In 1987 the legendary hedge fund manager, Paul Tudor
Jones, starred in an hour long documentary for PBS TV in the United States .
The movie was made in late 1986 and aired in mid 1987. Jones is filmed saying:
“…yes there will be some type of a decline, without a
question, in the next ten to twenty months and it will be earth shaking, it
will be sabre rattling, and it will have Wall Street in a tizzy, and it will
create headlines that will dwarf anything that has happened up to this point in
time”.
In October of the same year stock markets, and
therefore the Index Futures markets, went through one of the most traumatic
falls that had been experienced since the infamous 1929 crash.
Thereafter we are treated to an excitable Paul Tudor
Jones, a thoughtful Paul Tudor Jones, a mirthful Paul Tudor Jones and even a
smug Paul Tudor Jones. While there are very few scenes in the movie that could
be used as a basis for trading insights (they seem to have been using Elliot
Wave Theory at the time), it is very interesting to be able to see the
background to the activity that preceded the electronic trading that we
experience today.
In 1987 the Internet had not yet been invented. The
IBM PC, which can be seen often in the background in the documentary, had been
developed only a short few years earlier. A hard disk was regarded as something
that was at the cutting edge of technology. How quaint to see PTJ’s main
lieutenant, Peter Borish, laboriously creating a graph using a pen plotter. Mind
you, this graph is supposed to be a correlation of the recent (up to 1987)
market with one from the late 1800s to the early 1900s. For this writer, there
is something very odd about this particular sequence. Nothing, but nothing, is
that closely correlated in real-life.
Borish himself has now left Tudor Jones and is running
his own, very successful, fund.
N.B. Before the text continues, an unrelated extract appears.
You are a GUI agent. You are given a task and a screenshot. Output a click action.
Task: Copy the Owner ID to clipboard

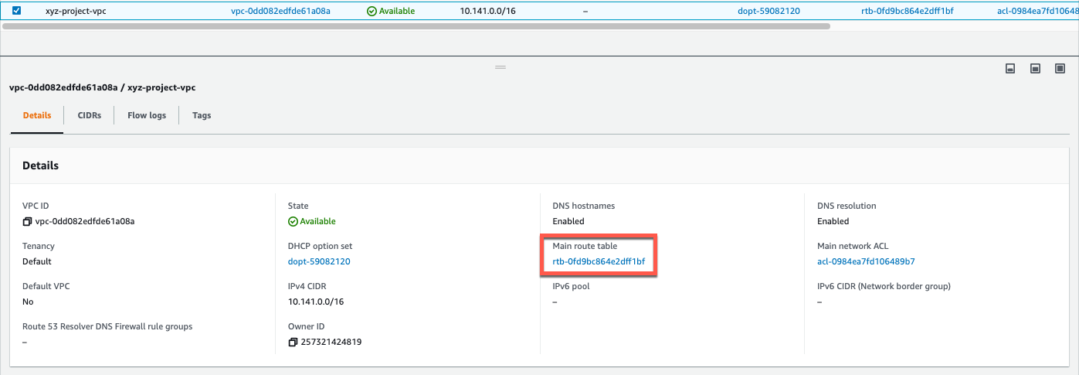(293, 342)
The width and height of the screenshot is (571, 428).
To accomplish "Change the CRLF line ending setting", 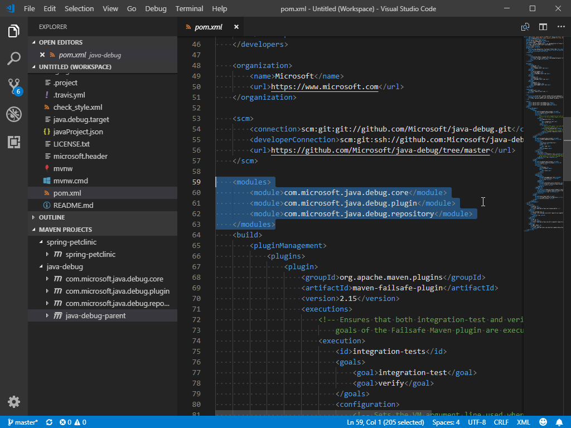I will click(501, 422).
A 1998 Futures Magazine article on him says:
“…the key to Borish’s success is his understanding of
money management, which he incorporate(s) into the systems to make them hugely
profitable.”
As anyone who is familiar with our methods here at
OmicronFX will know already, we say amen to that.
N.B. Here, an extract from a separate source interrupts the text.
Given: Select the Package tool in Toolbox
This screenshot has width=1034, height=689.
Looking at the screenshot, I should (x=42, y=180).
Paul Tudor Jones is supposed to have disliked the
documentary so much that he bought up all copies of it when it appeared on VHS
(remember that video standard?) and motivated the director, Michael Glyn,
to claim copyright to it in order to prevent it from being uploaded to YouTube
or any other video sharing site. That remains the situation to this day, so
that it has come to have something of a rarity value.
This writer was lucky enough to acquire an .avi version of the movie some time ago that currently sits on my hard disk, and which I can watch whenever the fancy takes me.
This writer was lucky enough to acquire an .avi version of the movie some time ago that currently sits on my hard disk, and which I can watch whenever the fancy takes me.